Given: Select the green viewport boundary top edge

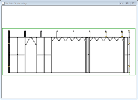Looking at the screenshot, I should pyautogui.click(x=69, y=28).
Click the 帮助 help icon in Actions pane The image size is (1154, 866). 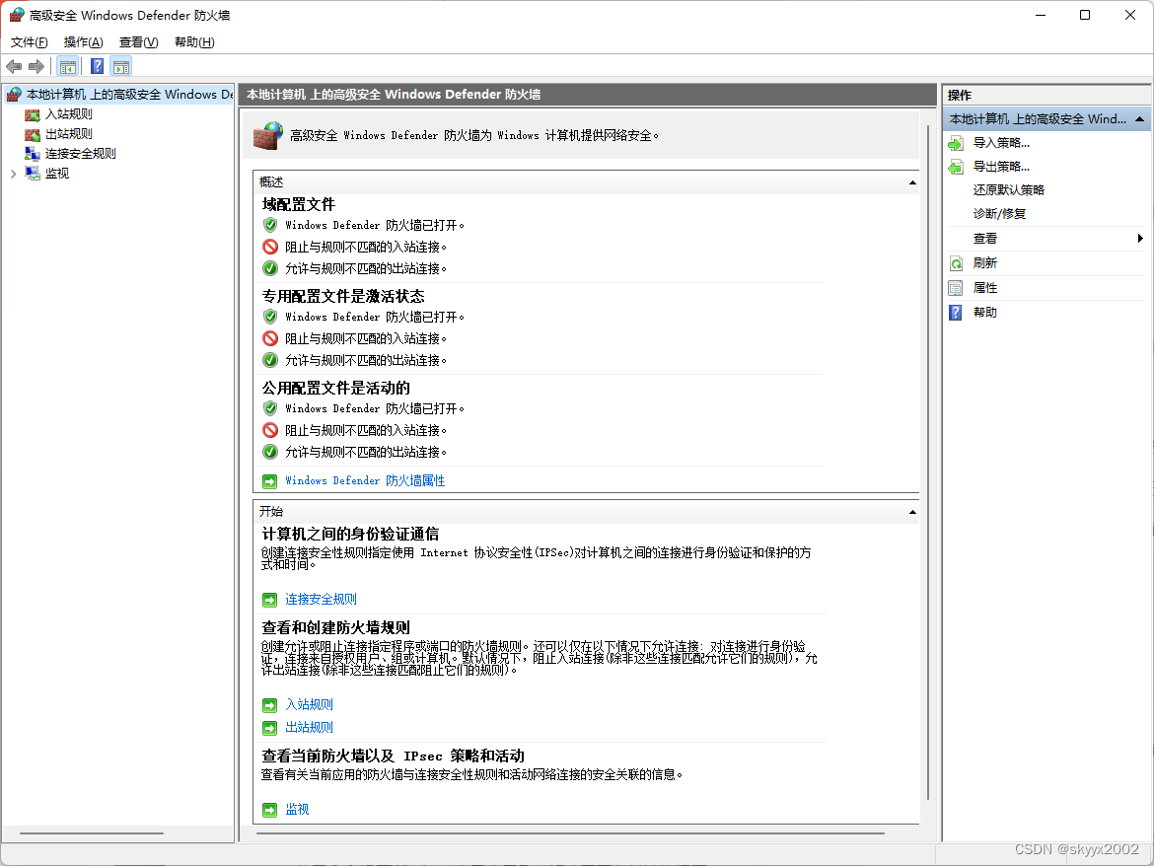click(x=955, y=312)
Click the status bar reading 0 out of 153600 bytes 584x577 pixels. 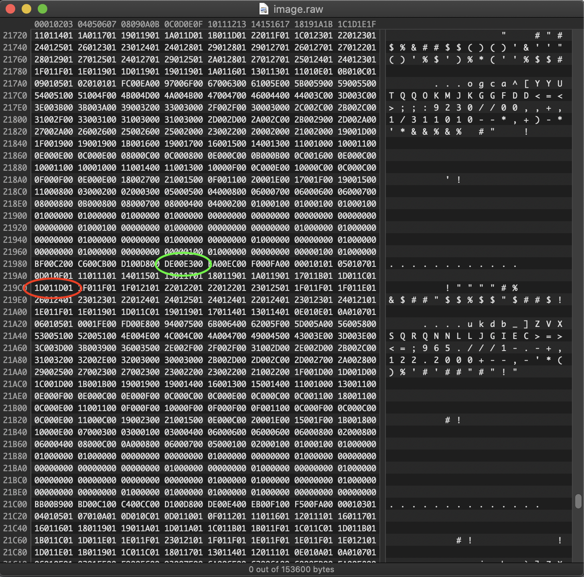point(292,569)
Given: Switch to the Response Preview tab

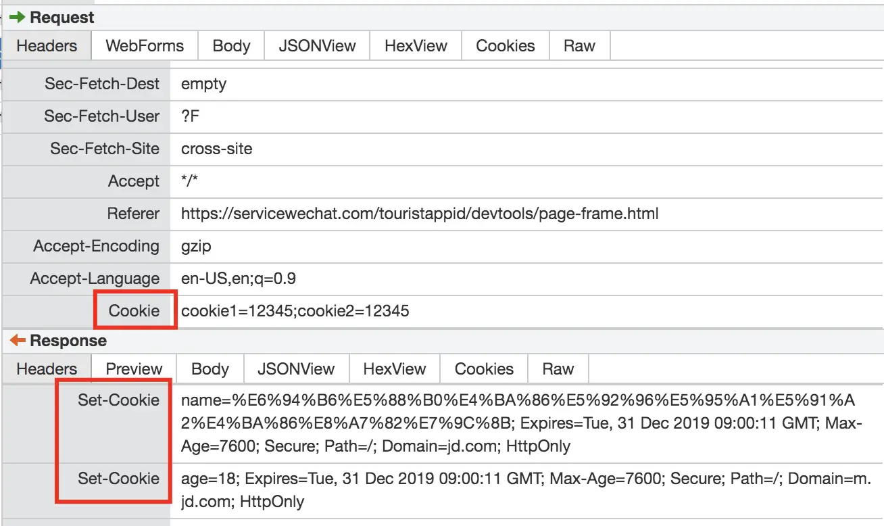Looking at the screenshot, I should coord(134,369).
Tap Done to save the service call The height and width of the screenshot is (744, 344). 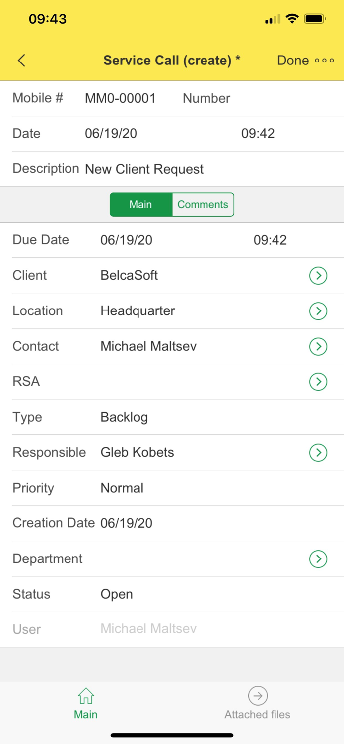293,60
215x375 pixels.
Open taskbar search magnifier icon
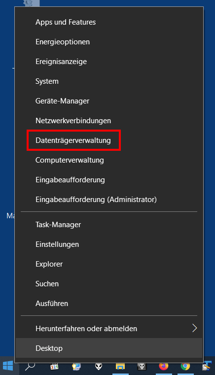point(30,366)
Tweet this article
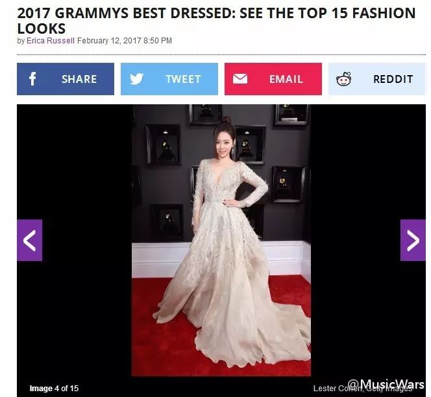Viewport: 431px width, 397px height. pos(169,79)
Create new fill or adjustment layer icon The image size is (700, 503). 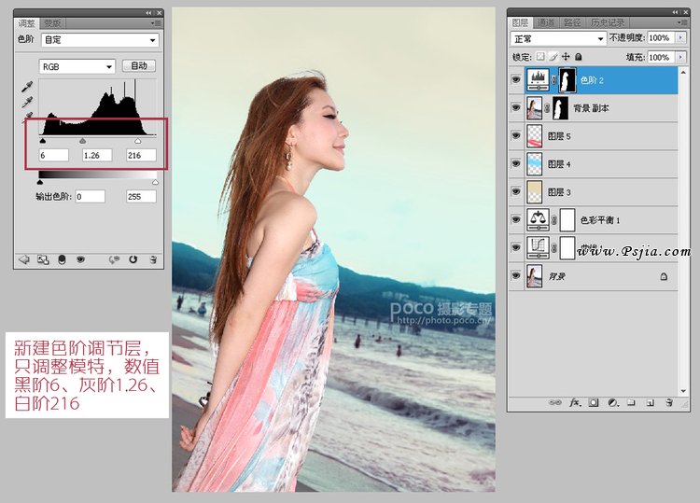pyautogui.click(x=612, y=402)
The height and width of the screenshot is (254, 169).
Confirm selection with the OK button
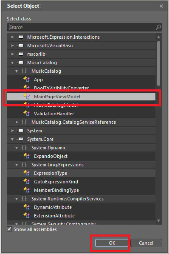point(112,243)
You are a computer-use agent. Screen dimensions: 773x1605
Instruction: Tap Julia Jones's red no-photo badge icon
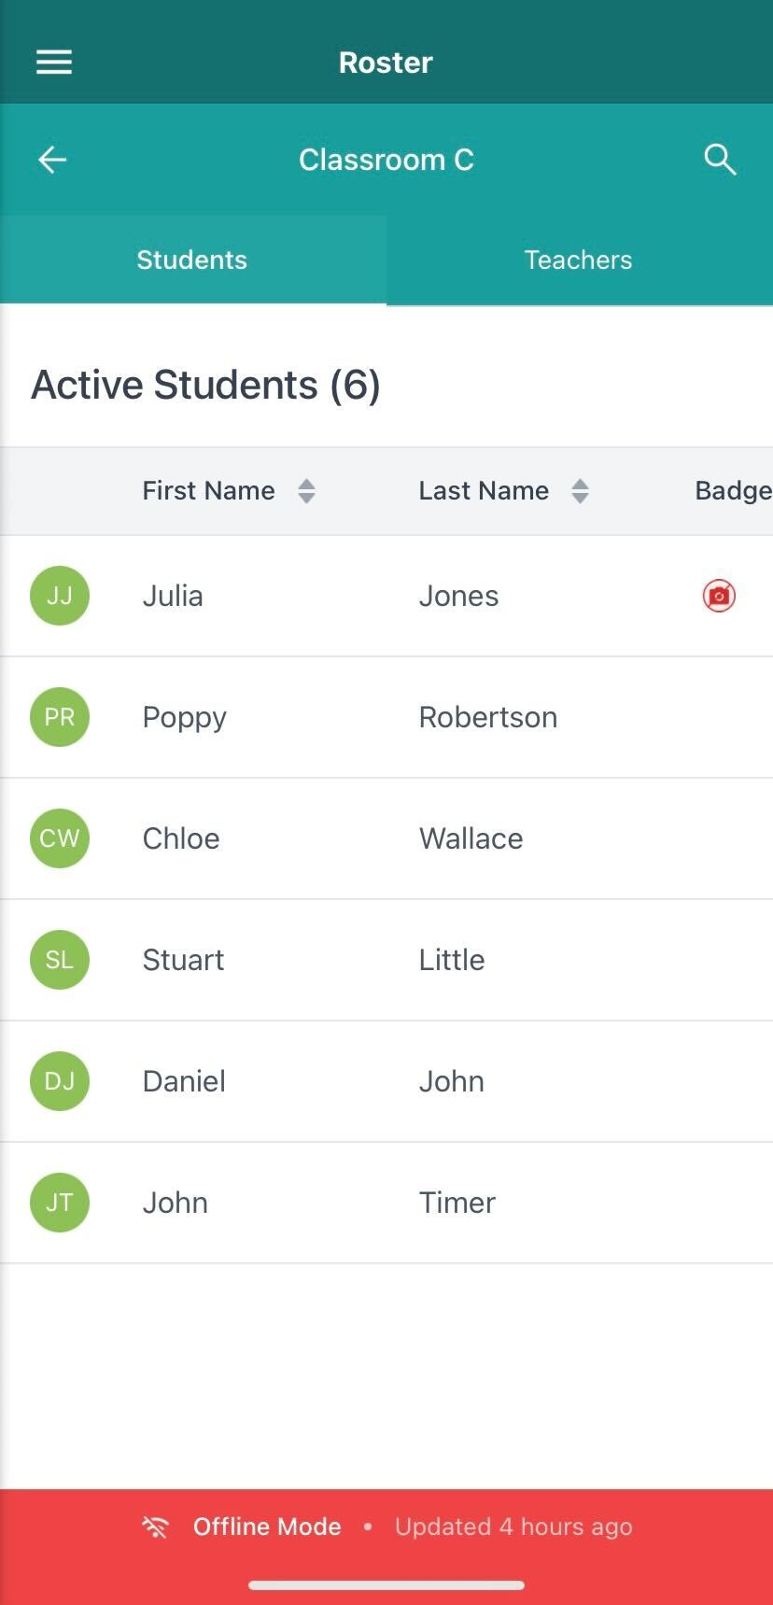point(719,596)
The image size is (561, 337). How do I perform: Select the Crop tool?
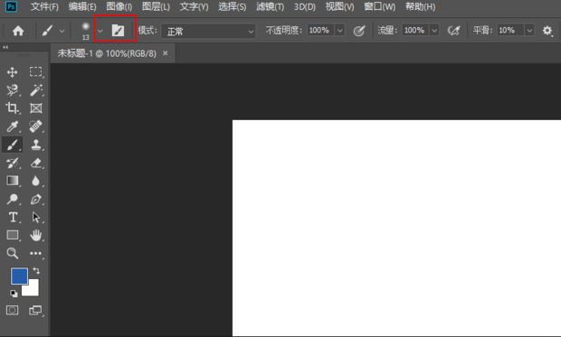12,108
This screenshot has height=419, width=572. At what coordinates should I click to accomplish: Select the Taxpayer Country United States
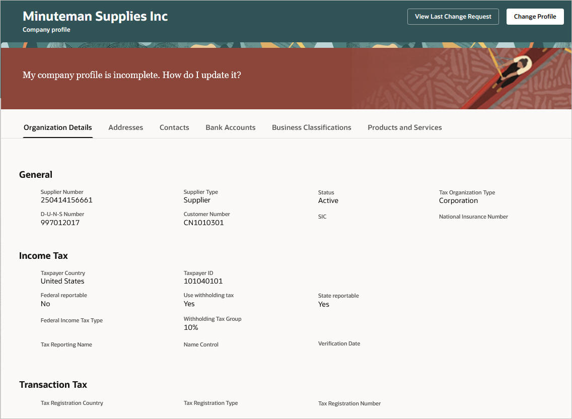(62, 281)
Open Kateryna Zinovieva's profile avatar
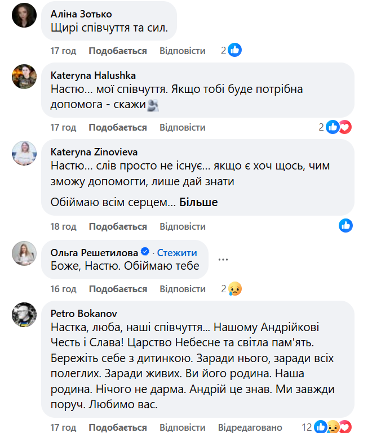 (x=24, y=153)
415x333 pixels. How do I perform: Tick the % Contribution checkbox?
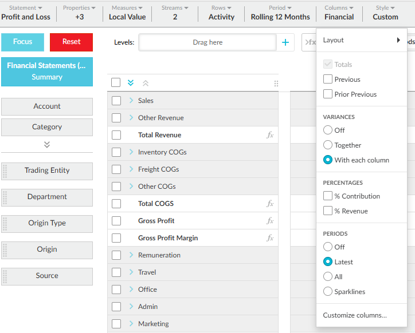coord(328,196)
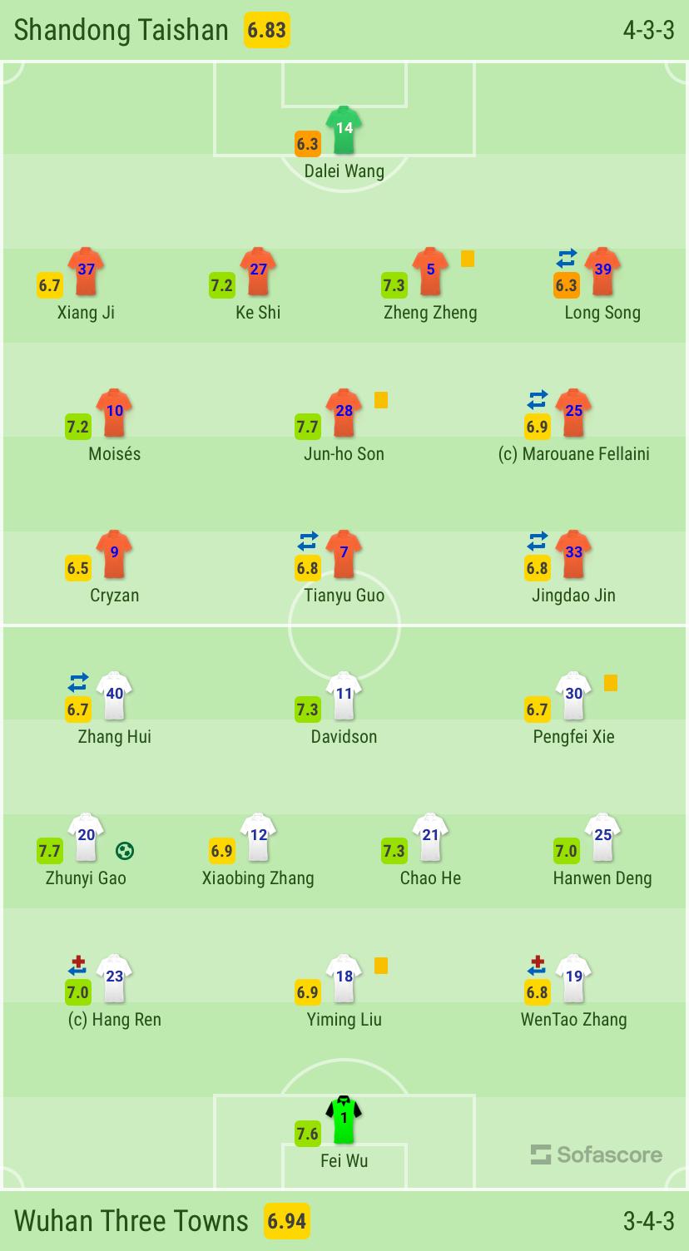Click Dalei Wang's green goalkeeper jersey
The image size is (689, 1251).
click(x=344, y=130)
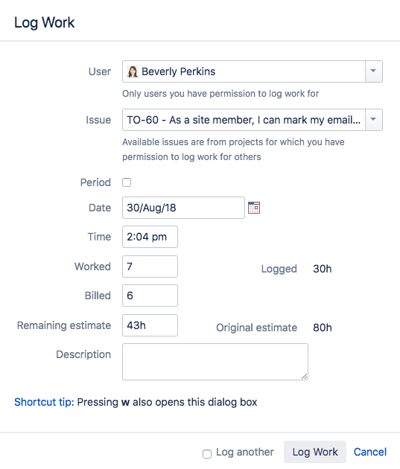Viewport: 400px width, 469px height.
Task: Edit the Remaining estimate 43h field
Action: [150, 325]
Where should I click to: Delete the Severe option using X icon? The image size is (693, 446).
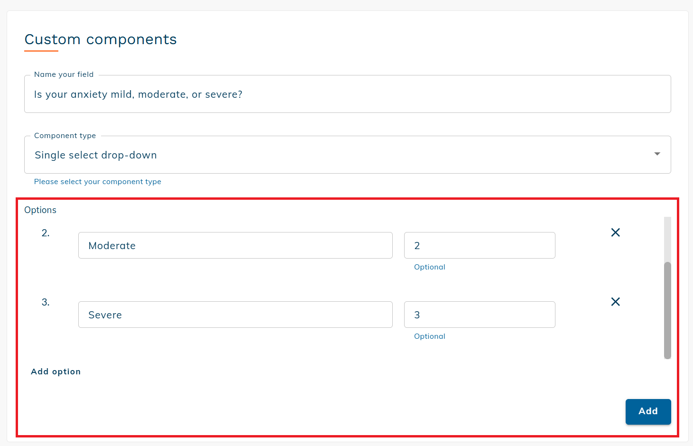[x=615, y=302]
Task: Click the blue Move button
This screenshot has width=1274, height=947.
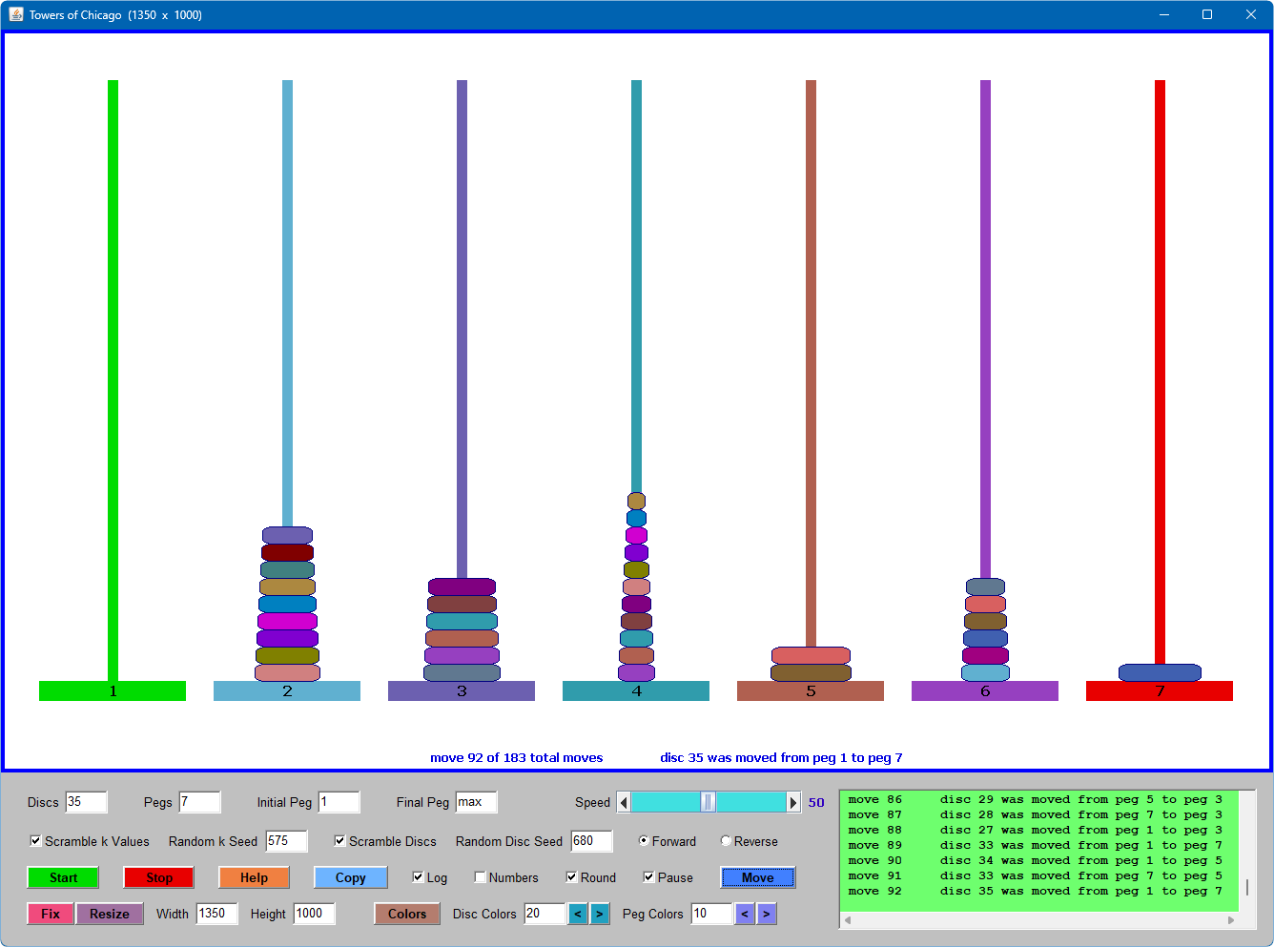Action: click(757, 877)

**PROBLEM:** What is needed is an exact restatement of every line from the one containing "Where should I" through the last line of the records, pictures left out.

**RESPONSE BOX:**
Where should I click to: Delete the Severe option using X icon? The image size is (693, 446).
[x=615, y=302]
Task: Click the blue Move button
This screenshot has width=1274, height=947.
Action: click(757, 877)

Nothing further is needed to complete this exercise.